Your goal: Quote all of the lines below word for word, leaving out the pictures.
* Begin *
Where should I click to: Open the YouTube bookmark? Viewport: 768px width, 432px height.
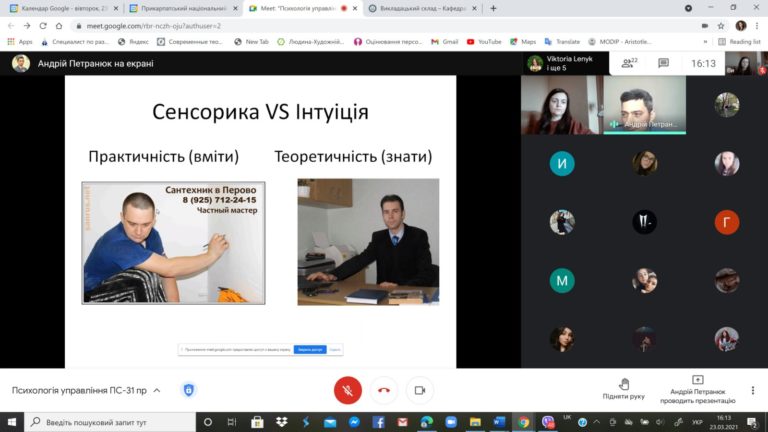tap(484, 42)
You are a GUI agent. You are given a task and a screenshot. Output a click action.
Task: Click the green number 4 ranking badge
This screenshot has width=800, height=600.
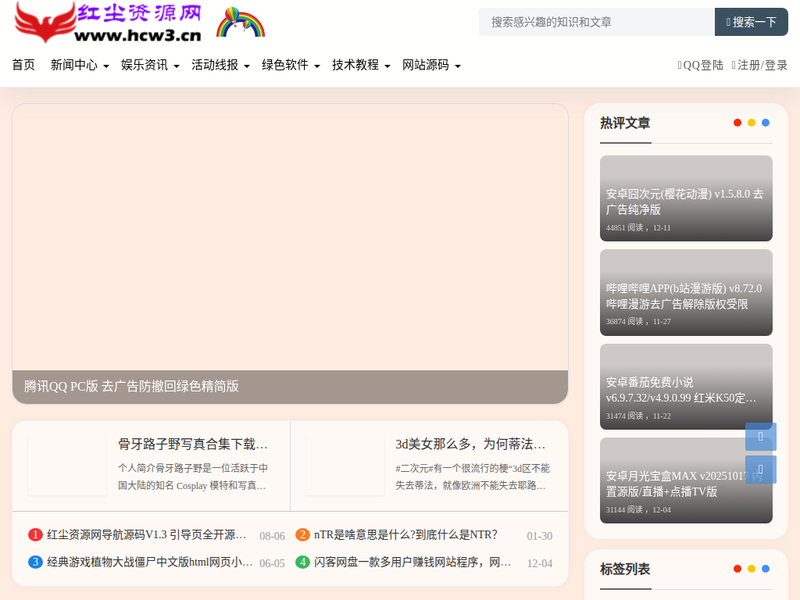[302, 562]
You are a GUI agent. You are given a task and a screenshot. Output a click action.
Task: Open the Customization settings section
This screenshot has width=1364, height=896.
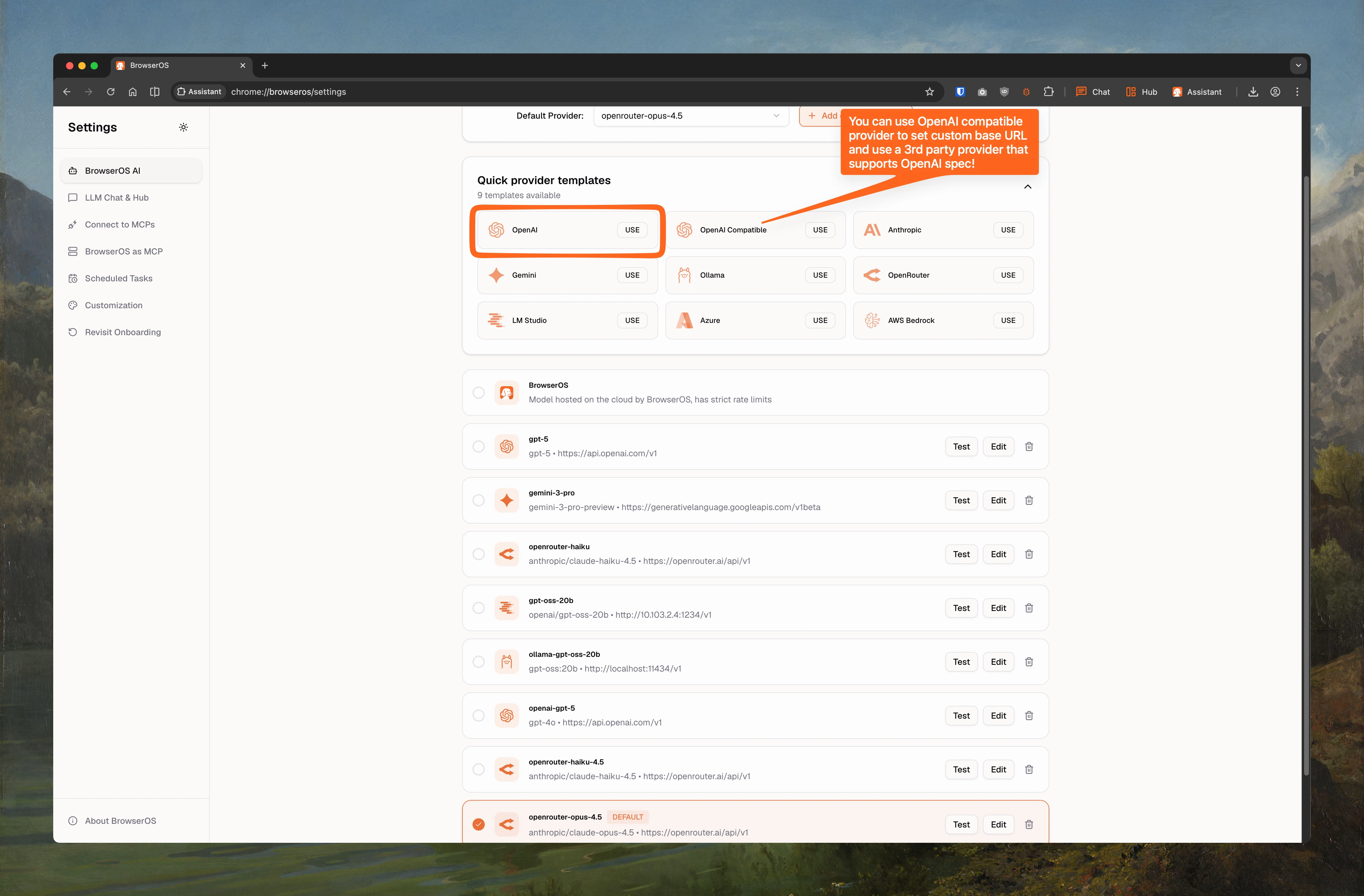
* End *
Exercise solution:
Where should I click to: Open the YouTube bookmark? Viewport: 768px width, 432px height.
tap(484, 42)
You are a GUI agent. You are given a task and a screenshot. Output a click action.
Task: Click the green number 4 ranking badge
This screenshot has width=800, height=600.
[302, 562]
You are a GUI agent. You are given a task and a screenshot. Output a click action.
Task: Open the Customization settings section
This screenshot has width=1364, height=896.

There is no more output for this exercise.